Every so often some fanboy gets in a tizzy because he learns that DC & Marvel have a trademark on the term 'super-hero'.
The latest is this stupid item over on SciFi.com, which refers to a two-year-old posting on Newsarama as if it were brand new news and manages to get just about every point wrong, including which aspect of intellectual property law is at issue ("DC/Marvel Copyrighting 'Super Hero'"). (screenshot here in case SciFi comes to its senses and fixes it.)
(Update: Scifi.com did indeed remove the news story after I sent them an email pointing out their errors. Kudos to them for rectifying the situation, although an actual correction notice would be better.)
Here, folks, are some salient points:
- DC/Marvel are not "trying to copyright the term 'super hero.'"
- One cannot copyright a phrase.
- DC & Marvel hold a joint *trademark* to the term super-hero for use in publications, and have held it for many years. The registration number for the applicable trademark is 1179067 (see this).

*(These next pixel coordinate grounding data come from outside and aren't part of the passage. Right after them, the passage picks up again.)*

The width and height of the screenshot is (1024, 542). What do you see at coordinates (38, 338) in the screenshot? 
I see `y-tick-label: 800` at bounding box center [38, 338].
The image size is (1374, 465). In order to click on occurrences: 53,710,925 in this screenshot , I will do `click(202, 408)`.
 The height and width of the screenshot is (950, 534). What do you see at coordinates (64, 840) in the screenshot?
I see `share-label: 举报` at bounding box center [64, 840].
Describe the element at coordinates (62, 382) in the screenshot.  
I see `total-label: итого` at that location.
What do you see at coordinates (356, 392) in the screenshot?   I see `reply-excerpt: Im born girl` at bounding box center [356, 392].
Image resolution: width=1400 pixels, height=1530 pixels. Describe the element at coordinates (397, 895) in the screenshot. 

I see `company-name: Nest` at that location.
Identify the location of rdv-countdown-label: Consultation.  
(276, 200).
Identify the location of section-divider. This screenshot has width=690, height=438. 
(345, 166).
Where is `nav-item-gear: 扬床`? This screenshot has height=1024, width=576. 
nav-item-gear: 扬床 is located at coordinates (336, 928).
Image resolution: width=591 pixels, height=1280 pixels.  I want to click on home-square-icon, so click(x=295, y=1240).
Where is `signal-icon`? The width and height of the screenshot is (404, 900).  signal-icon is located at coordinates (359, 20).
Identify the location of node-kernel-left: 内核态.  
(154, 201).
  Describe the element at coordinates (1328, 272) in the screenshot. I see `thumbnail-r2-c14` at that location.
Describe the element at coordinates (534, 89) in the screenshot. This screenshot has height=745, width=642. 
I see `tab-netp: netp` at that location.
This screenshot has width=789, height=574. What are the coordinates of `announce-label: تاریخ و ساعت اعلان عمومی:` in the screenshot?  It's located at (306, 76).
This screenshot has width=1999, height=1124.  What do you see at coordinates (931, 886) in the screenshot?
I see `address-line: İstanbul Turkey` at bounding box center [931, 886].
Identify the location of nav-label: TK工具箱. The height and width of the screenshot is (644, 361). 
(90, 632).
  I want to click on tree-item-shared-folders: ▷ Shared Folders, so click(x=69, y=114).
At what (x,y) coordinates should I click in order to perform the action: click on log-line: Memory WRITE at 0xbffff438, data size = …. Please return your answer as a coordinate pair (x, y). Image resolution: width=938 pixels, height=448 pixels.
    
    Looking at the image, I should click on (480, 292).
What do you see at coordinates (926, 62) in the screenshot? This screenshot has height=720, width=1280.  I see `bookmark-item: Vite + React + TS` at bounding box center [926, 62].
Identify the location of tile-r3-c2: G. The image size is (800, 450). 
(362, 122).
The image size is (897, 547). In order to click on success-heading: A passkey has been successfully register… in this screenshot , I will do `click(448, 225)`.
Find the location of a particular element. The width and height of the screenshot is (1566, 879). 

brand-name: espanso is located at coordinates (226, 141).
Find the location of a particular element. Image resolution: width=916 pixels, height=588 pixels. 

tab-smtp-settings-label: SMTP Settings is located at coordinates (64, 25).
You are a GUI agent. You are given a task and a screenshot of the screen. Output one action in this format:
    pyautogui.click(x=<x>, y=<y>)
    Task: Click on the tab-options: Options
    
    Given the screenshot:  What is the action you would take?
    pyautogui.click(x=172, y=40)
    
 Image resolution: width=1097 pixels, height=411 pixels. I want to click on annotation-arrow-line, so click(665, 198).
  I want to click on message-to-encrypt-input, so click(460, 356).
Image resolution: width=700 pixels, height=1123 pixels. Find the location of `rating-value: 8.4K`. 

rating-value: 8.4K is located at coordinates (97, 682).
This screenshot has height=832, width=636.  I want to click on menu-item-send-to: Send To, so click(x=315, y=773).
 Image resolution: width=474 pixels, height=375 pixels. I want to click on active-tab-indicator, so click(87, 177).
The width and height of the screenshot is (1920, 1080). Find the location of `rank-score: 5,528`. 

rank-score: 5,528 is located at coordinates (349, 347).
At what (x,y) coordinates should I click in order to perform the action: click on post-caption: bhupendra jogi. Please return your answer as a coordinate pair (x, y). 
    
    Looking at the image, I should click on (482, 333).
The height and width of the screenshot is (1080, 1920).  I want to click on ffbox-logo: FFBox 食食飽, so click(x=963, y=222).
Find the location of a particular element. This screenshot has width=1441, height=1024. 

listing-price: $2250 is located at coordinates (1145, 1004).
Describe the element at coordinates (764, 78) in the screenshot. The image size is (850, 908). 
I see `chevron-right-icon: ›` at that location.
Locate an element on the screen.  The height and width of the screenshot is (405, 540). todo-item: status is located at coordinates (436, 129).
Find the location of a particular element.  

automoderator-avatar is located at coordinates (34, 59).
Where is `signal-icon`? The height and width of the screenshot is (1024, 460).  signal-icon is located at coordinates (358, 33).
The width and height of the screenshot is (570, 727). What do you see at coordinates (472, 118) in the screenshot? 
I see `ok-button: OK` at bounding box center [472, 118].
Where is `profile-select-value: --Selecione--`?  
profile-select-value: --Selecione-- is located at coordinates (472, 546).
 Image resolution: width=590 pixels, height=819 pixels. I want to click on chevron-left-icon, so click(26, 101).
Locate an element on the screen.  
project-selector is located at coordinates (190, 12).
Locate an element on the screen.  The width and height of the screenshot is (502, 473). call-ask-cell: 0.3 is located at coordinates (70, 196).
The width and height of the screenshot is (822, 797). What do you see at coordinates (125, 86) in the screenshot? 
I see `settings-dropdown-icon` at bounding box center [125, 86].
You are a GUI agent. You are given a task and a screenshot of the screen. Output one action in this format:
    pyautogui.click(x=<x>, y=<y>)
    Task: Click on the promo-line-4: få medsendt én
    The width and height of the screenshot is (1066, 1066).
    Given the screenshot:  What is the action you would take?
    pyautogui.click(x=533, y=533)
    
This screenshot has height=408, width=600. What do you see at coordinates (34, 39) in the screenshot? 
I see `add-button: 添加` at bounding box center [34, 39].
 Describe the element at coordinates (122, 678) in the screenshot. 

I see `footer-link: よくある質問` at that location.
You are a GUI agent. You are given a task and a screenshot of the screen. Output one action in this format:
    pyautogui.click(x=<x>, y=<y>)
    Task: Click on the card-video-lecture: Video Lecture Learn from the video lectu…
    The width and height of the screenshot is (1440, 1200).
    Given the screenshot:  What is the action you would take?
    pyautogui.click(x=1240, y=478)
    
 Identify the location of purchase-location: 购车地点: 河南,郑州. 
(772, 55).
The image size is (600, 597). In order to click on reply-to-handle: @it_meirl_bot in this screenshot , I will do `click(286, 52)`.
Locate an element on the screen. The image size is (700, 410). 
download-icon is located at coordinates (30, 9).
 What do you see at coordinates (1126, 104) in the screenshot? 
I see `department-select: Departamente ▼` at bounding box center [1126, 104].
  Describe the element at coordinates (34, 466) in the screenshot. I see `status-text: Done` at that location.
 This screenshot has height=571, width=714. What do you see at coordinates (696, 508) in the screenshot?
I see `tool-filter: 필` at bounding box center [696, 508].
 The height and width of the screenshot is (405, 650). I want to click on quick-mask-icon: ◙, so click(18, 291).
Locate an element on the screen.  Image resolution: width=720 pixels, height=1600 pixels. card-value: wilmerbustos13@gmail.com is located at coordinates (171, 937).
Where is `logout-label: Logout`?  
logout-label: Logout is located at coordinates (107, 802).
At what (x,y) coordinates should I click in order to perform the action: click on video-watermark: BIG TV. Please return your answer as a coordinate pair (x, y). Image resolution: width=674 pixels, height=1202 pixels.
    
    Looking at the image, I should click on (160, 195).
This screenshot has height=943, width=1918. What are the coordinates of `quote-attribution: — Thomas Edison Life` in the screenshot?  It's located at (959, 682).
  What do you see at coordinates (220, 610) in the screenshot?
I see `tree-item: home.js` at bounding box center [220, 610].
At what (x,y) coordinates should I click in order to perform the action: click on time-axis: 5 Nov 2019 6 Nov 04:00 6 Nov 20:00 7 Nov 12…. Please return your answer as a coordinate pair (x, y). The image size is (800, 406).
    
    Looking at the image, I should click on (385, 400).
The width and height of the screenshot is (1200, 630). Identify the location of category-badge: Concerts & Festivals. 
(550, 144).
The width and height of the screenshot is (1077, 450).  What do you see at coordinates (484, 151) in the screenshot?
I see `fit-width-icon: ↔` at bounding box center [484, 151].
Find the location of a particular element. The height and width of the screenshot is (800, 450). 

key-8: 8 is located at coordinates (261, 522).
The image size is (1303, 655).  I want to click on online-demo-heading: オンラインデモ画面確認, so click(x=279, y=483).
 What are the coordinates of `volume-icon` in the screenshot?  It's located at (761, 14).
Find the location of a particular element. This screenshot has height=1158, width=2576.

- Holding a trademark on 'super-hero' means that they are the only companies who can use 'super-hero' in the title of their comic books. It does *not* mean that no one else can ever use the term 'super-hero'.
- DC & Marvel are required by law to defend their trademark in order to keep it, and that is what they did in this instance.
- If you're going to publish your own comic book series, it would be prudent to do a trademark search before choosing a title.
- If you would like to know more about trademark law, Nolo's Website has a good introduction.
I really hope that this will be the last time this goes around, but I suspect it won't be.
(Dislaimer: I am not a lawyer; I am a librarian at a US Patent & Trademark Depository Library. My comments are my own and do not necessarily represent the view of my employer.)